[Start of Document text]
TieUpYourCamel has asked for the wisdom of the Perl Monks concerning the following question:

I'm off on a tangent of a tangent, not really solving a real problem, but I've come across this oddity and it's really bugging me. In each online example or tutorial for pop() they always use a named array. Is it possible to not do that? Instead of this:
my @odds = (1,3,5,7,9); print pop(@odds);
Is there a way to combine that onto one line? I've tried several variations, all of them generate an error, shown in the comments below the code:
use strict; use warnings; use v5.30; #works my @odds = (1,3,5,7,9); print pop(@odds); #9 (no error) print pop((2,4,6)); # Experimental pop on scalar is now forbidden ... near "))" print pop(@(2,4,6)); # Number found where operator expected ... near "@(2" # (Missing operator before 2?) # syntax error ... near "@(2" print pop(@{2,4,6}); # Useless use of a constant (2) in void context ... line 19. # Useless use of a constant (4) in void context ... line 19. # Can't use string ("6") as an ARRAY ref while "strict refs" in use .. +. line 19.
What's particularly curious is I know I've used the @{} construct before to explicitly define an array, using XML::Simple.
$ErrorResponse = $xml->XMLin($objResponse->content, ForceArray => 1); @Errors = @{$ErrorResponse->{Errors}};
I must be missing something, particularly in that first example: print pop((2,4,6)); generates the error "Experimental pop on scalar is now forbidden". However, (2,4,6) clearly isn't a scalar.

Replies are listed 'Best First'.
Re: passing an array without a name to pop()
[End of Document text]
### To be done
1. Say whether each statement agrees with the Perl thread above, answering yes or no and quoting the words that decide it: (a) The poster is working to solve a real problem. (b) The named-array version, print pop(@odds);, runs without an error. (c) The poster has used the @{} construct before with XML::Simple.
2. Rewrite everything from "What's particularly curious" down to "name to pop()" in the Perl thread, putting "strange" in place of "curious".
[Start of Data section]
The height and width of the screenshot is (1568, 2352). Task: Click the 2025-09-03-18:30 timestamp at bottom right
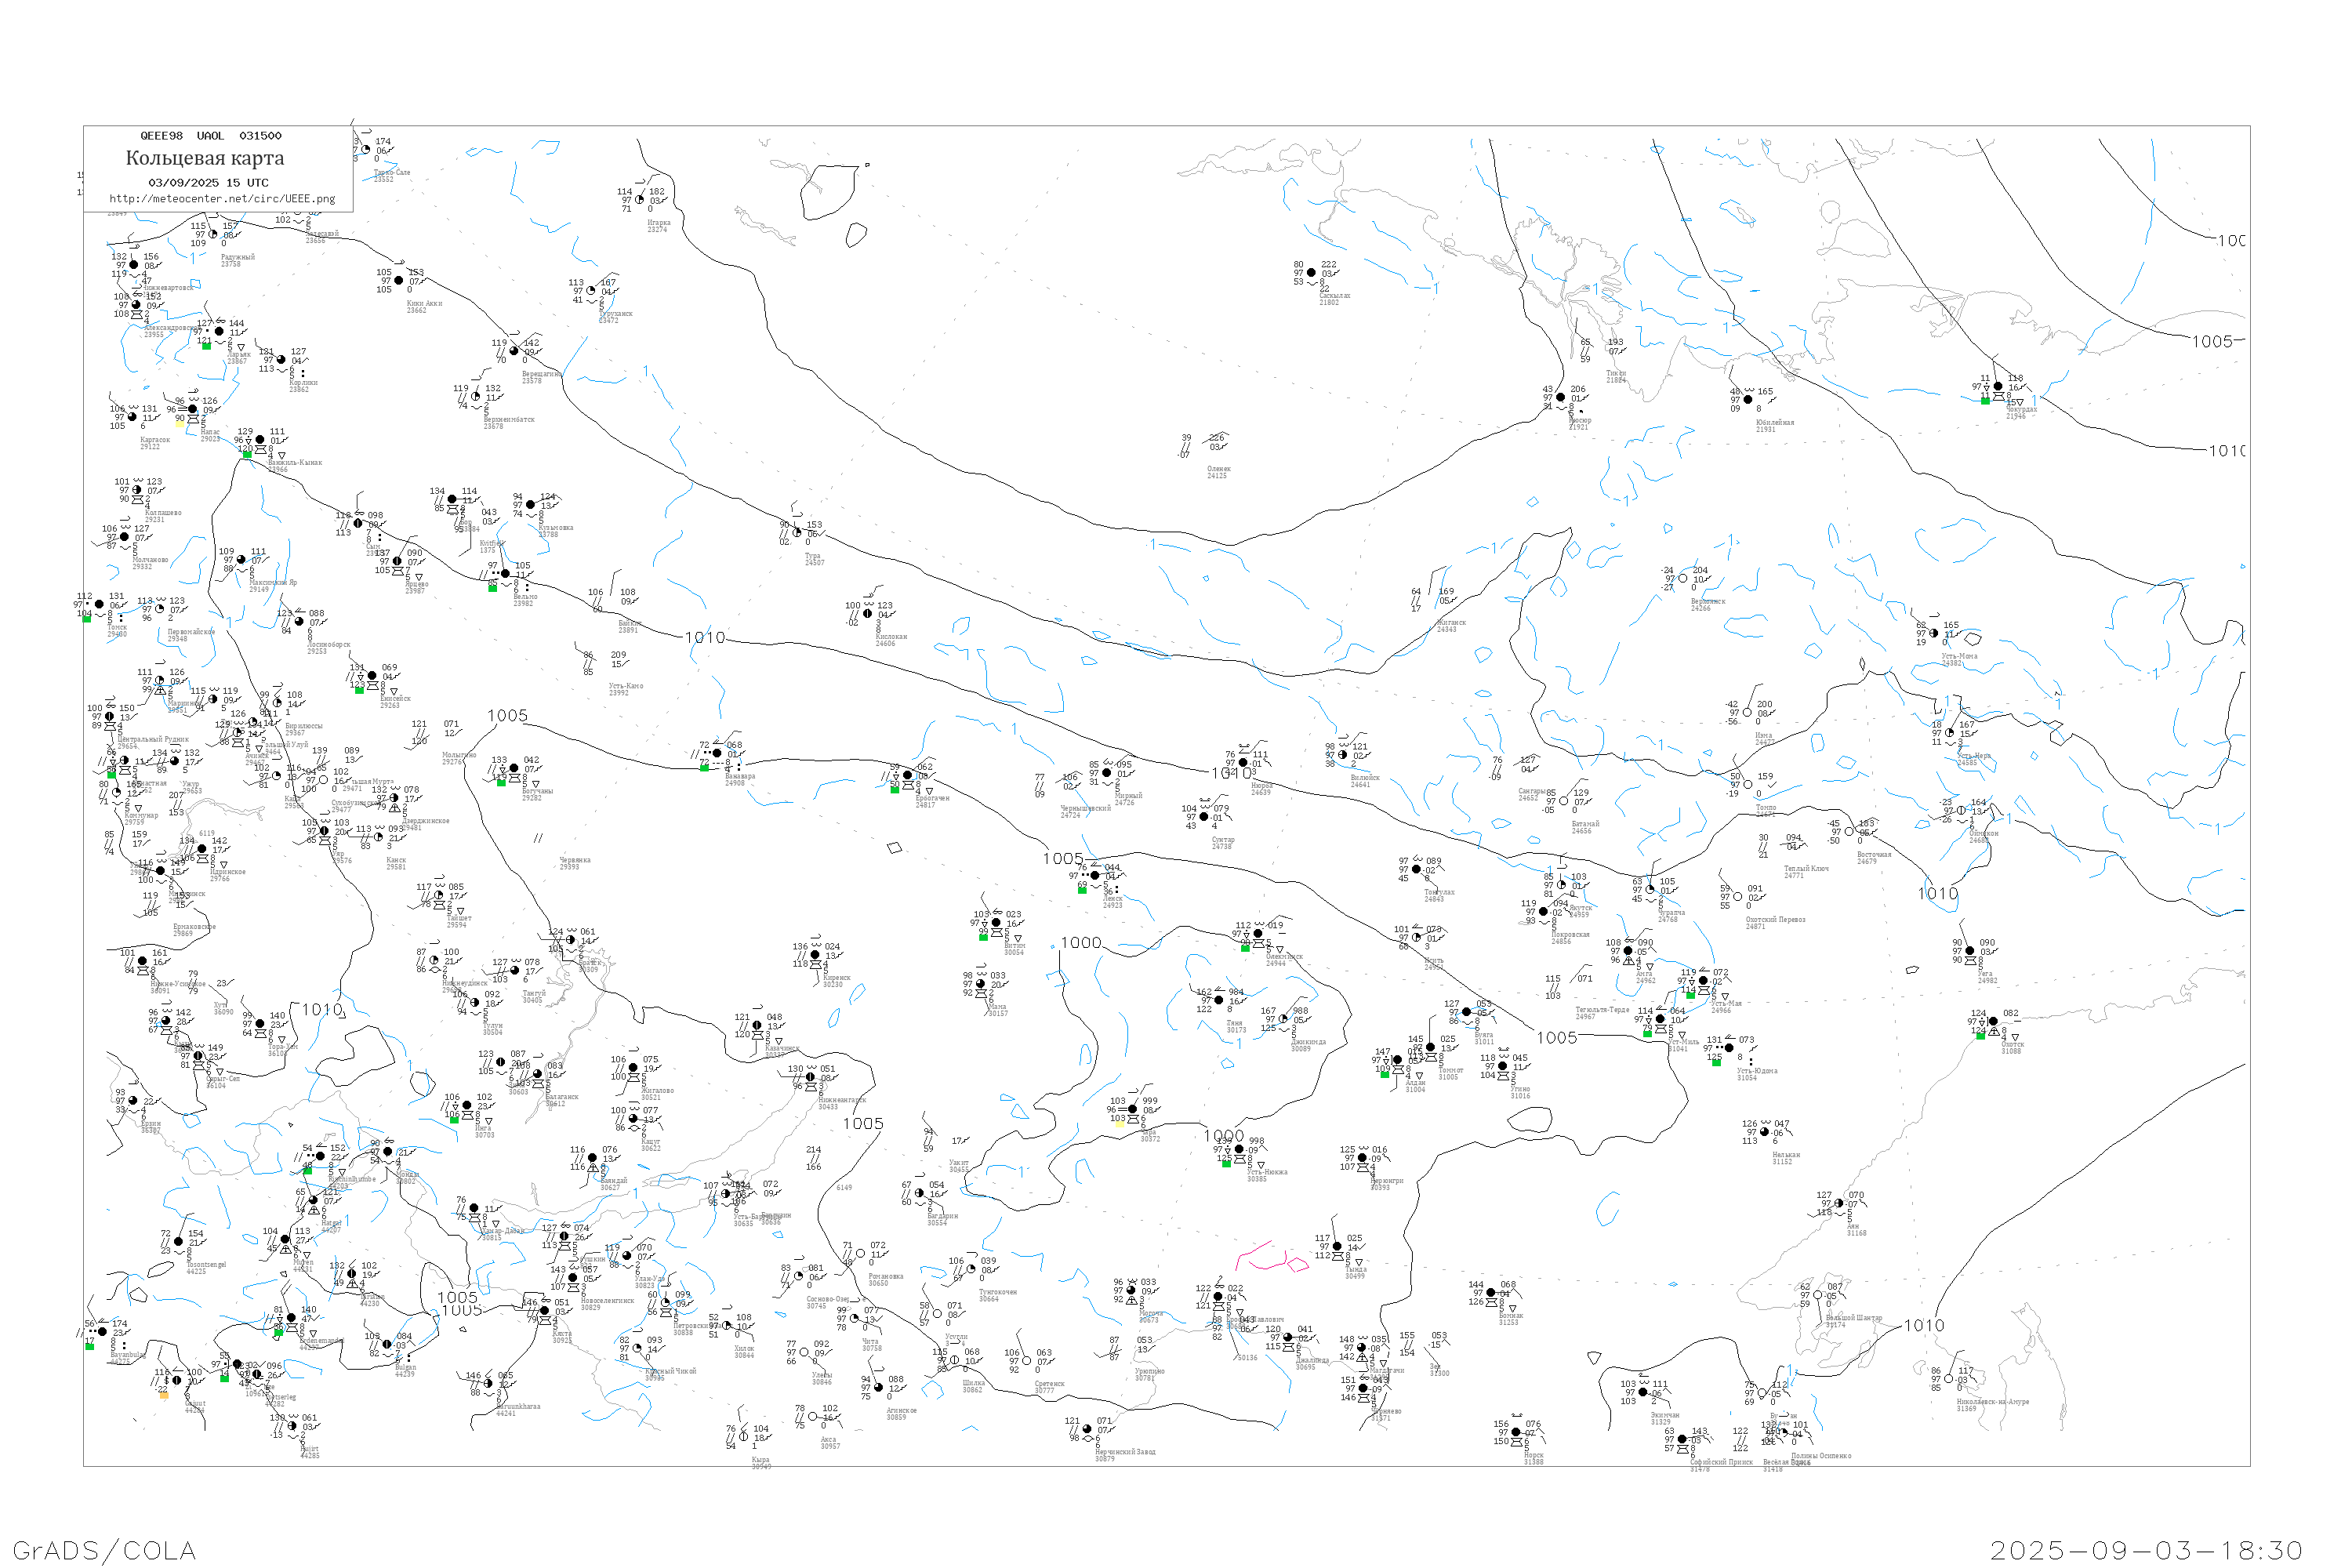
[End of Data section]
### Answers for the tasks
1.
(a) No: "not really solving a real problem"
(b) Yes: "#9 (no error)"
(c) Yes: "I know I've used the @{} construct before to explicitly define an array, using XML::Simple"

2.
What's particularly strange is I know I've used the @{} construct before to explicitly define an array, using XML::Simple.
$ErrorResponse = $xml->XMLin($objResponse->content, ForceArray => 1); @Errors = @{$ErrorResponse->{Errors}};
I must be missing something, particularly in that first example: print pop((2,4,6)); generates the error "Experimental pop on scalar is now forbidden". However, (2,4,6) clearly isn't a scalar.

Replies are listed 'Best First'.
Re: passing an array without a name to pop()